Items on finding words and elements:
* * *

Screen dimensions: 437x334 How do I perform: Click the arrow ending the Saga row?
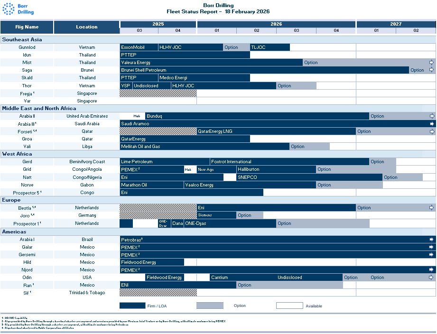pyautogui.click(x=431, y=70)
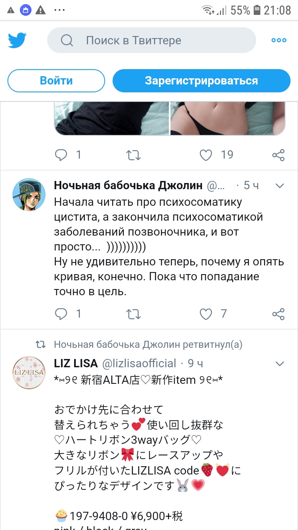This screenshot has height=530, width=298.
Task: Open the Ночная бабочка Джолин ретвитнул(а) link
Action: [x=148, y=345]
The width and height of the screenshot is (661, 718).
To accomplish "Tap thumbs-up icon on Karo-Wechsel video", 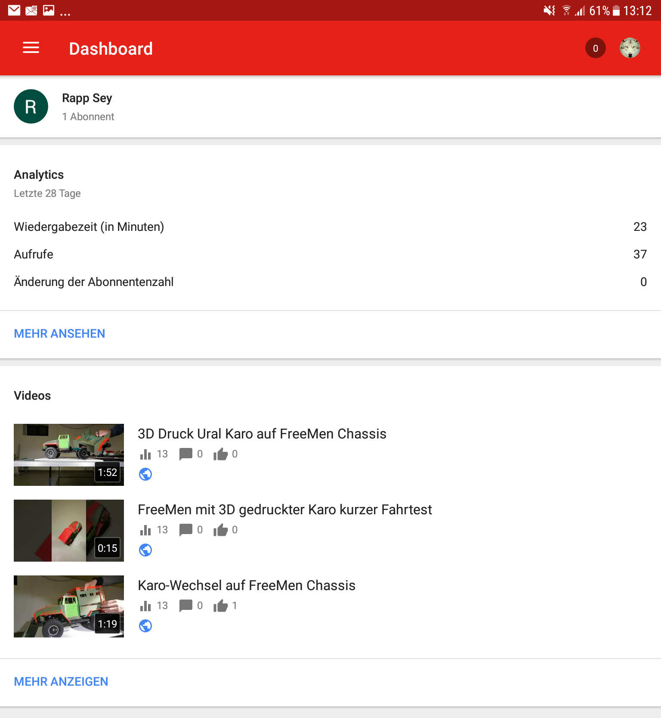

* * *

- Requirements -
Copy out every item above word for word, omitting the pictures.

- Answer to the problem -
Screen dimensions: 437x334 How do I perform: Click the arrow ending the Saga row?
pyautogui.click(x=431, y=70)
This screenshot has height=530, width=298.
Task: Open the Ночная бабочка Джолин ретвитнул(а) link
Action: [x=148, y=345]
The width and height of the screenshot is (661, 718).
To accomplish "Tap thumbs-up icon on Karo-Wechsel video", 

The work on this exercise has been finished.